Of those 16 coalmines cited, six of them were in West Virginia: Mountaineer Pocahontas Mine No. 1, in Greenbrier County, controlled by John B. Preece; Maple Eagle No. 1 Mine, in Fayette County, controlled by Walter Energy Incorporated; Randolph Mine, and Justice #1, both located in Boone County and controlled by Alpha Natural Resources, Inc.; Upper Cedar Grove No. 4, in Logan County, controlled by Joe Valis; and Dingess Chilton Mine, in Logan County, controlled by Cliffs Natural Resources Inc.
In total, West Virginia coalmines accounted for 68 citations and 18 orders. Of the issuances given, 39 of them were “S&S,” or “significant and substantial.”
The MSHA website states that violations likely to cause reasonably serious injury (so-called "significant and substantial" violations) are assessed according to a formula that considers six factors:
History of previous violations; size of the operator's business; any negligence by the operator; gravity of the violation; the operator's good faith in trying to correct the violation promptly; and effect of the penalty on the operator's ability to stay in business.

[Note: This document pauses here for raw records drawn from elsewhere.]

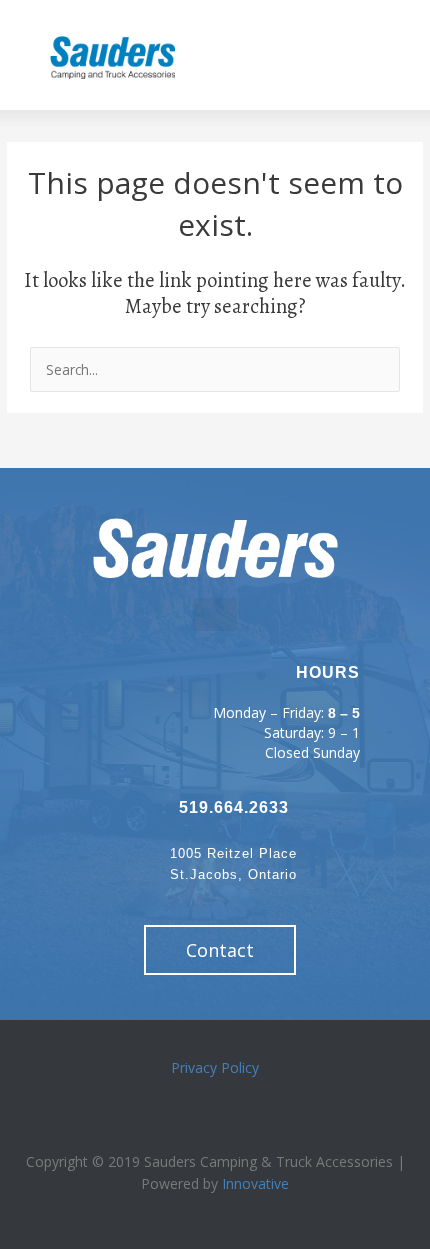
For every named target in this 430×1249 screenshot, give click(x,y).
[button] (276, 55)
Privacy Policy (215, 1067)
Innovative (255, 1183)
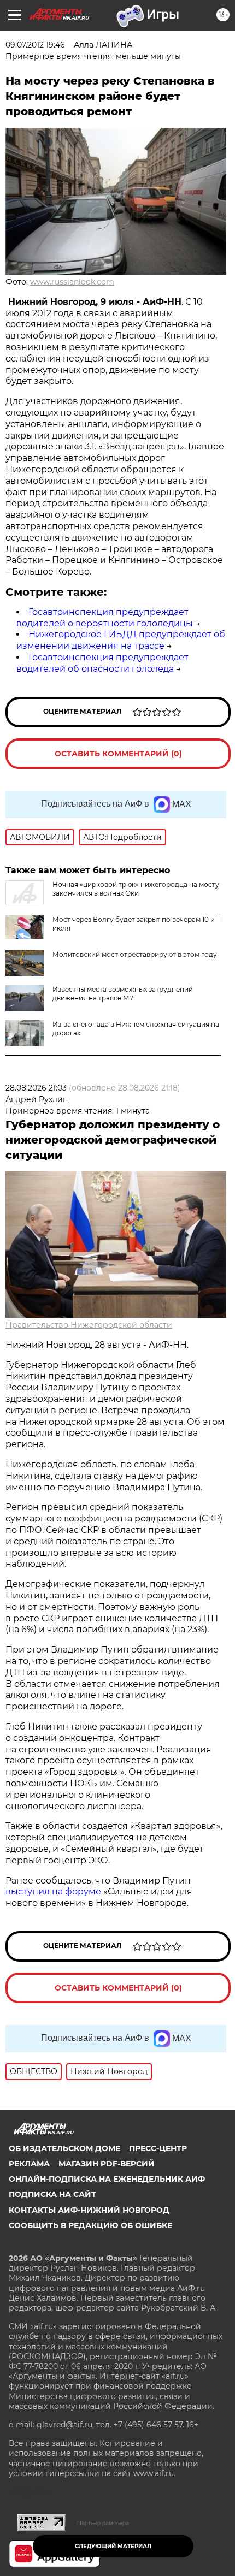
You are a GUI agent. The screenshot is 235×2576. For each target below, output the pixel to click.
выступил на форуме (53, 1891)
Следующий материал (113, 2546)
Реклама (29, 2164)
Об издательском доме (64, 2148)
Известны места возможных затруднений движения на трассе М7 (122, 993)
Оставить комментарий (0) (118, 754)
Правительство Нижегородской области (88, 1325)
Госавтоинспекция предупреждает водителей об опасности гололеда (102, 663)
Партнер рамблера (103, 2523)
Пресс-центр (158, 2148)
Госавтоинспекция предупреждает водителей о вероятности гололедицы (104, 618)
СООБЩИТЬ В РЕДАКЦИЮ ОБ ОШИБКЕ (90, 2225)
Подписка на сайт (52, 2194)
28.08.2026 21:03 (36, 1088)
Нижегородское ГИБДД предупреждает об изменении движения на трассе (120, 640)
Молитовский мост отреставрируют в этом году (134, 954)
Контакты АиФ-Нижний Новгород (89, 2210)
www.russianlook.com (72, 282)
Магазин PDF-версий (106, 2164)
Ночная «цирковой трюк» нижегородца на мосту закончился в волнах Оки (135, 888)
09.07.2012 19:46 (35, 45)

These factors are determined from the inspector's findings, MSHA records, and information supplied by the operator.
The number of “S&S” violations each mine received last month is as follows:
Mountaineer Pocahontas Mine No. 1 - five; Maple Eagle No. 1 Mine - one; Randolph Mine - six; Justice #1 - six; Upper Cedar Grove No. 4 - nine; Dingess Chilton Mine: 12.
According to MSHA, an Aug. 19 inspection at Upper Cedar Grove No. 4 resulted in a total of seven citations and eight orders, nine of which were designated as significant and substantial.

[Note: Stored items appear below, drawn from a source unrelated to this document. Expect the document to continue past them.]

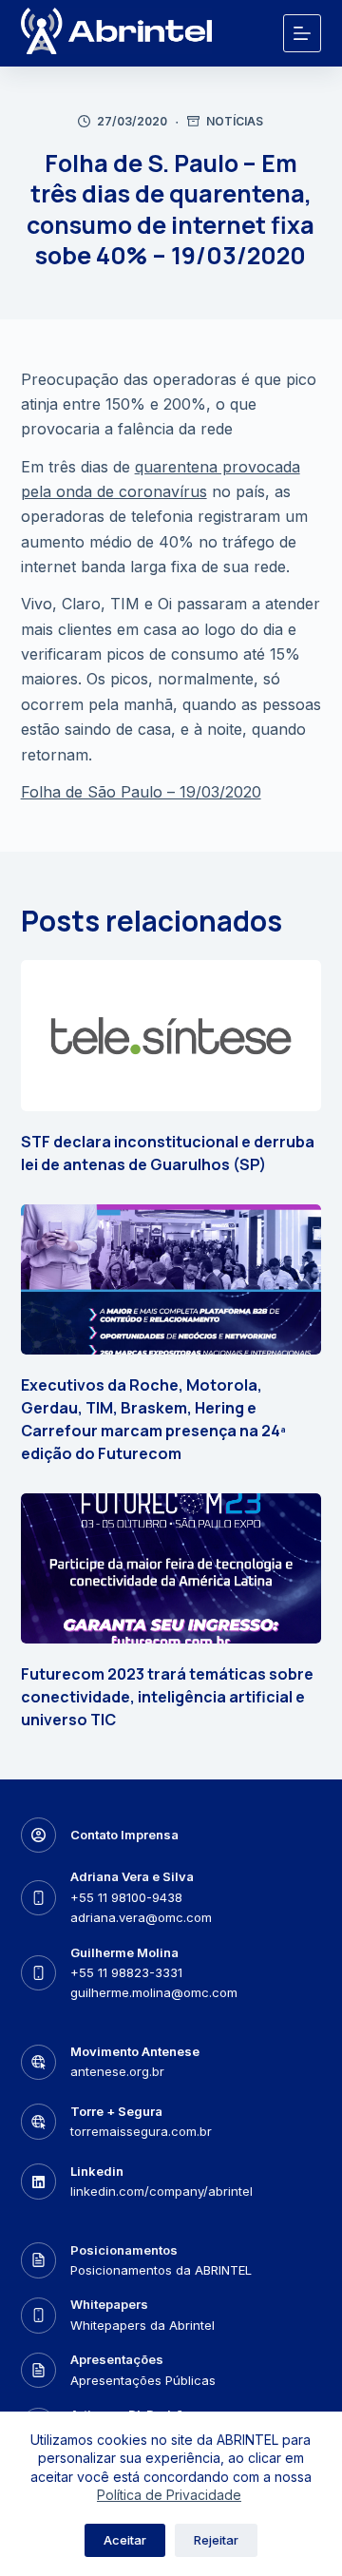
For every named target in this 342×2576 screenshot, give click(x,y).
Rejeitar (216, 2539)
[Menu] (302, 33)
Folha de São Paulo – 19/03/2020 (141, 791)
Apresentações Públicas (143, 2380)
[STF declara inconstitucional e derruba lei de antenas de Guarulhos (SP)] (171, 1035)
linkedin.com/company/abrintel (161, 2191)
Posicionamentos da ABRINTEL (161, 2270)
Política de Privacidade (169, 2495)
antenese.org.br (117, 2071)
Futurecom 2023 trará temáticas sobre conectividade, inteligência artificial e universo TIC (167, 1696)
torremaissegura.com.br (141, 2131)
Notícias (234, 121)
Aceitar (125, 2539)
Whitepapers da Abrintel (142, 2325)
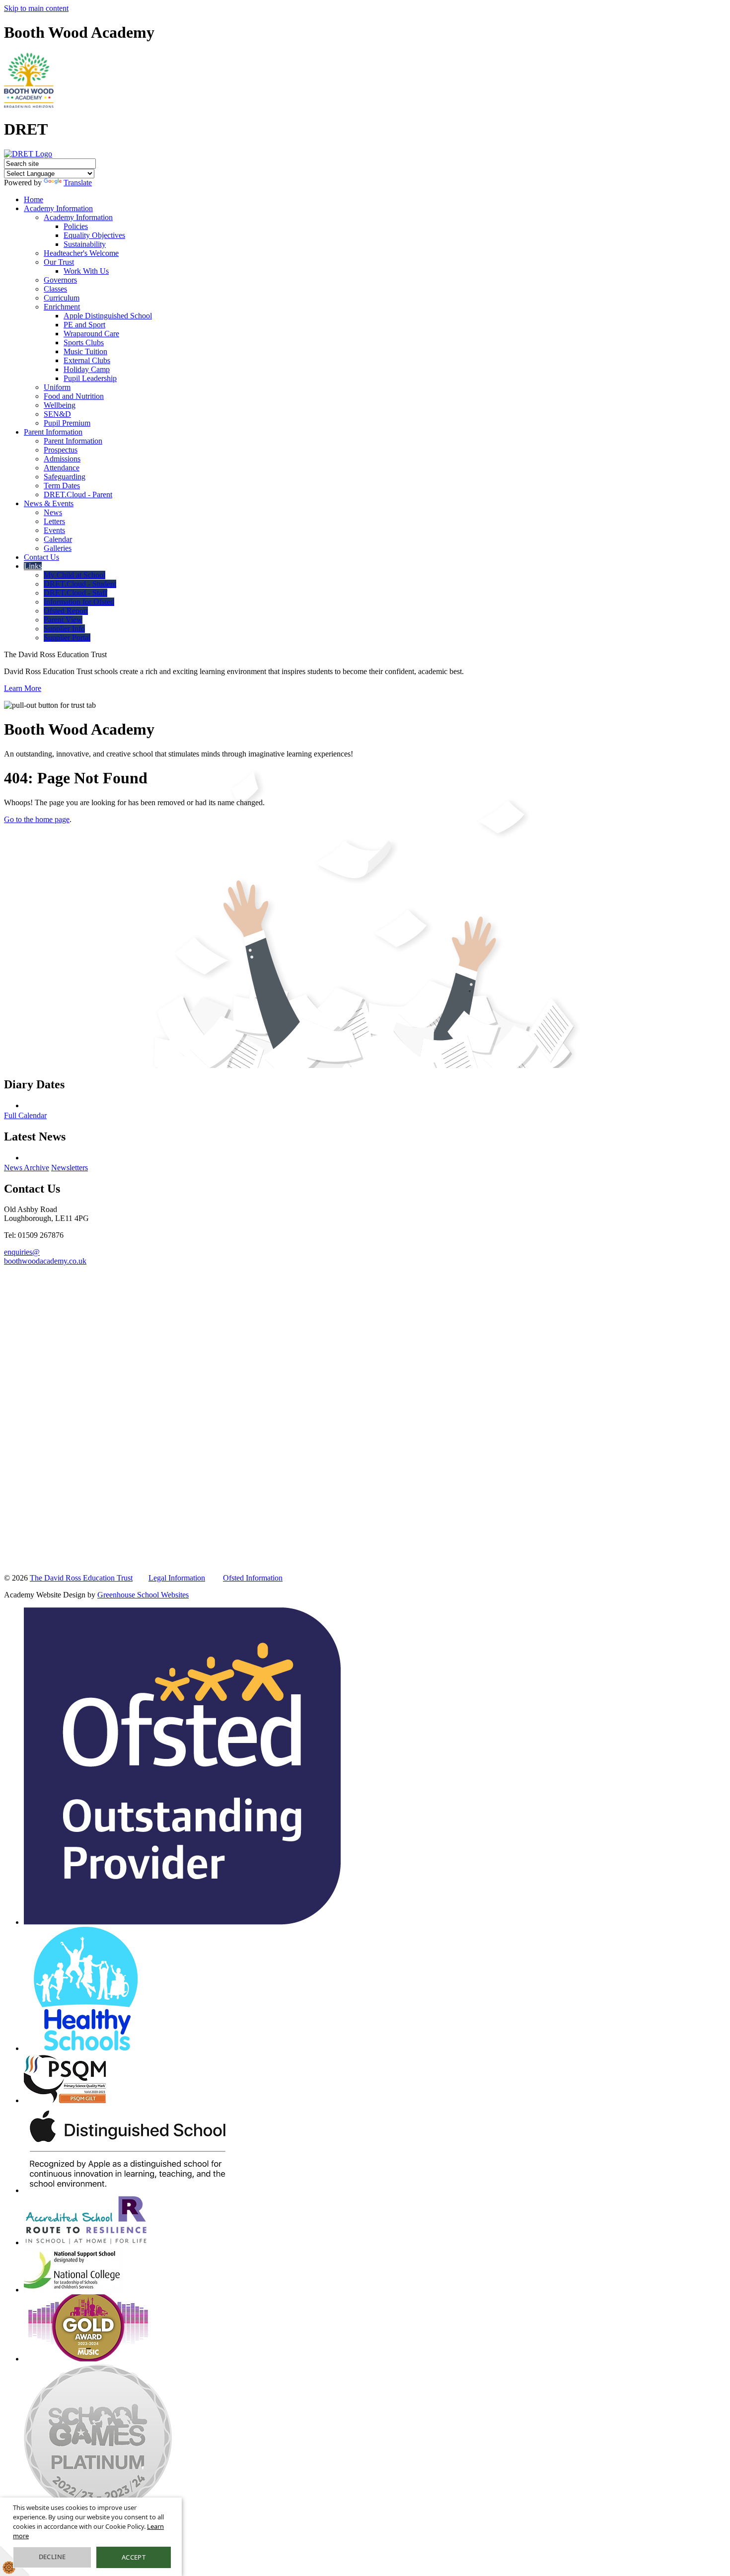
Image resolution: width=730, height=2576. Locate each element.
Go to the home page (37, 819)
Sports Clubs (84, 342)
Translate (78, 182)
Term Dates (62, 485)
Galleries (58, 548)
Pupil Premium (67, 423)
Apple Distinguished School (108, 315)
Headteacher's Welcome (81, 253)
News (53, 512)
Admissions (62, 459)
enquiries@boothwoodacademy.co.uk (45, 1256)
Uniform (57, 387)
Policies (76, 226)
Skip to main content (36, 8)
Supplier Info (64, 628)
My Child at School (74, 575)
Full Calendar (25, 1115)
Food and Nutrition (74, 396)
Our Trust (59, 262)
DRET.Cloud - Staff (75, 593)
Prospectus (60, 450)
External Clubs (87, 360)
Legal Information (176, 1578)
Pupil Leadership (90, 378)
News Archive (26, 1167)
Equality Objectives (94, 235)
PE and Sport (84, 324)
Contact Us (41, 557)
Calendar (58, 539)
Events (54, 530)
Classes (55, 289)
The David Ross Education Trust (81, 1578)
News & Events (48, 503)
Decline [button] (52, 2556)
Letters (54, 521)
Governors (60, 280)
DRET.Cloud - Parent (78, 494)
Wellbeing (59, 405)
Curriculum (61, 298)
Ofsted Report (66, 610)
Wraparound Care (91, 333)
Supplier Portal (67, 637)
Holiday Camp (87, 369)
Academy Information (58, 208)
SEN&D (57, 414)
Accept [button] (134, 2557)
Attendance (61, 467)
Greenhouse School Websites (143, 1595)
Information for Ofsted (79, 602)
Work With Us (86, 271)
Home (33, 199)
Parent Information (53, 432)
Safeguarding (64, 476)
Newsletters (69, 1167)
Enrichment (62, 307)
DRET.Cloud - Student (80, 584)
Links (33, 566)
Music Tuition (85, 351)
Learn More (22, 688)
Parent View (63, 619)
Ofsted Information (253, 1578)
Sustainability (85, 244)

Six unwarrantable failure closure orders and one unwarrantable failure citation involved violations related to ventilation, the mine’s emergency response plan, and unsafe conditions and practices that arose from a lack of proper and complete examinations.

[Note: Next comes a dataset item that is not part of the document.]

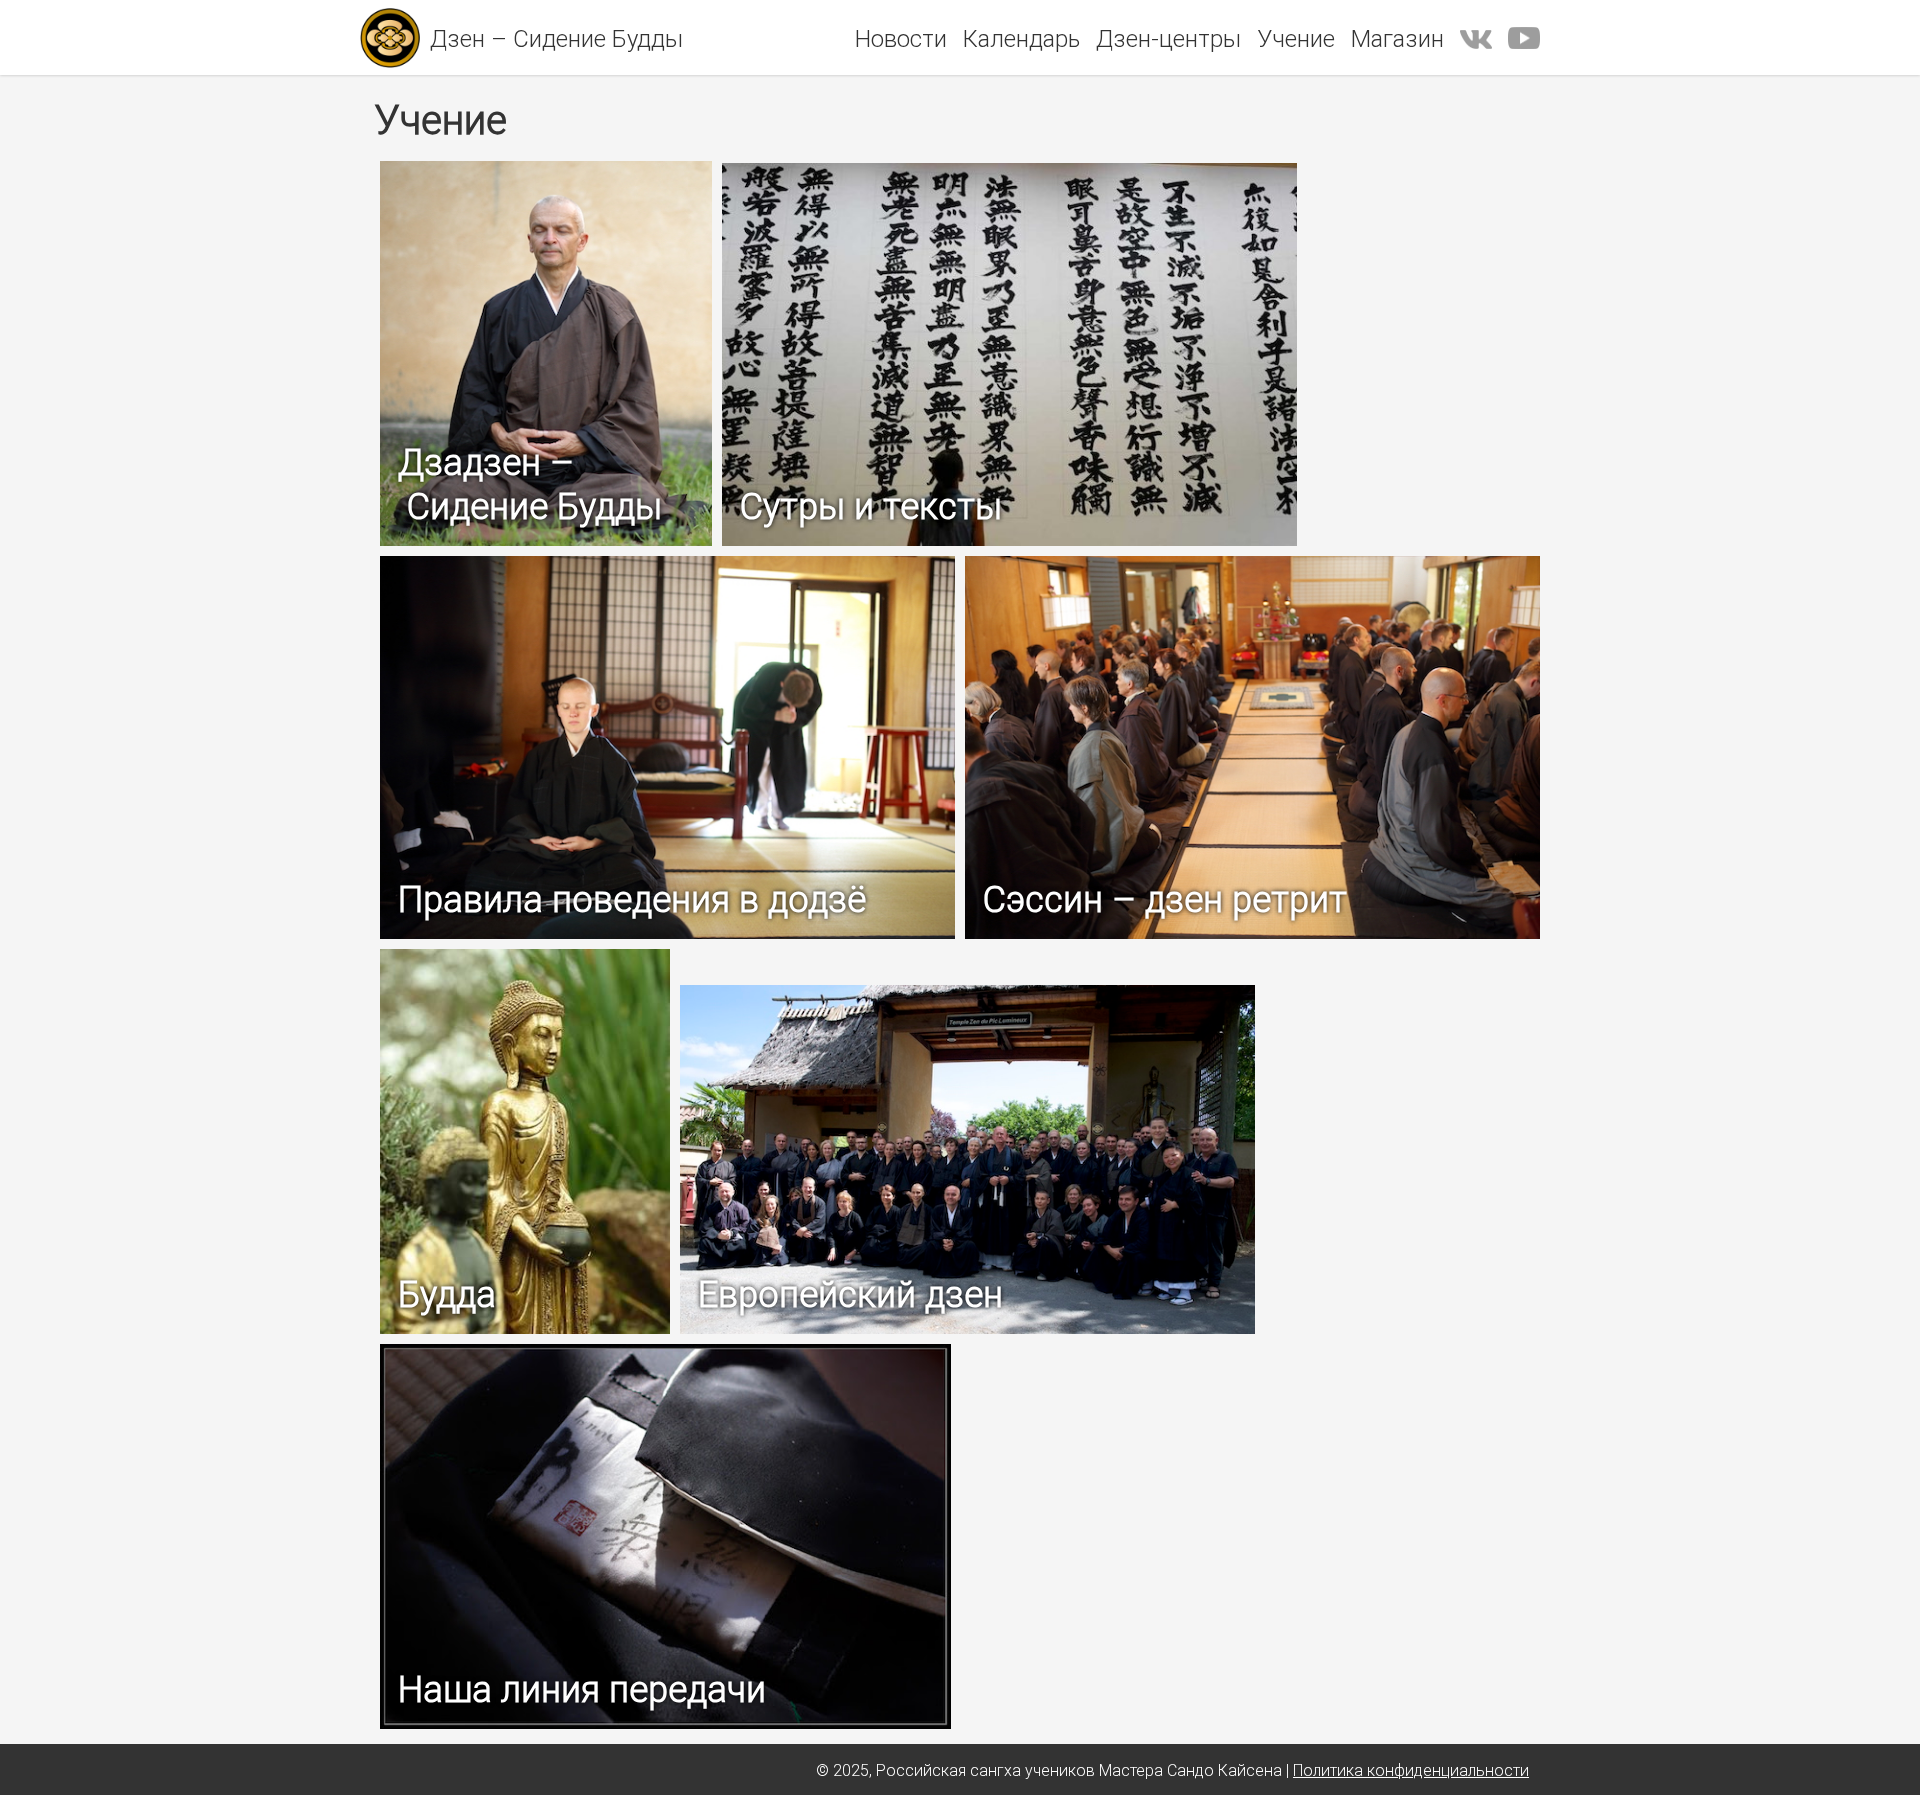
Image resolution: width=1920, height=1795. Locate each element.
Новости (901, 38)
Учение (1296, 38)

In addition, the operator, Glen Alum Operation LLC, failed to notify MSHA of a change from non-producing to producing status within three working days as required.
The inspection results also show that MSHA received one Hazard complaint/Hotline Call from both Upper Cedar Grove No. 4 and Dingess Chilton Mine.
Special impact inspections, which began in force in April 2010 following the explosion at the Upper Big Branch Mine, involve mines that merit increased agency attention and enforcement due to their poor compliance history or particular compliance concerns, including:
High numbers of violations or closure orders; indications of operator tactics, such as advance notification of inspections that prevent inspectors from observing violations; frequent hazard complaints or hotline calls; plan compliance issues; inadequate workplace examinations; a high number of accidents, injuries or illnesses; fatalities; and adverse conditions such as increased methane liberation, faulty roof conditions and inadequate ventilation.
Since April 2010, MSHA has conducted 327 impact inspections, which have resulted in 5,843 citations, 555 orders and 21 safeguards.
“As we continue to conduct impact inspections at mines with compliance problems or other health or safety issues, there are indications that the industry is getting the message and improving health and safety practices,” Joseph A. Main, assistant secretary of labor for mine safety and health, said.
“But for mine operators not getting the message, MSHA will use impact inspections and other enforcement tools at our disposal to protect the health and safety of their miners.”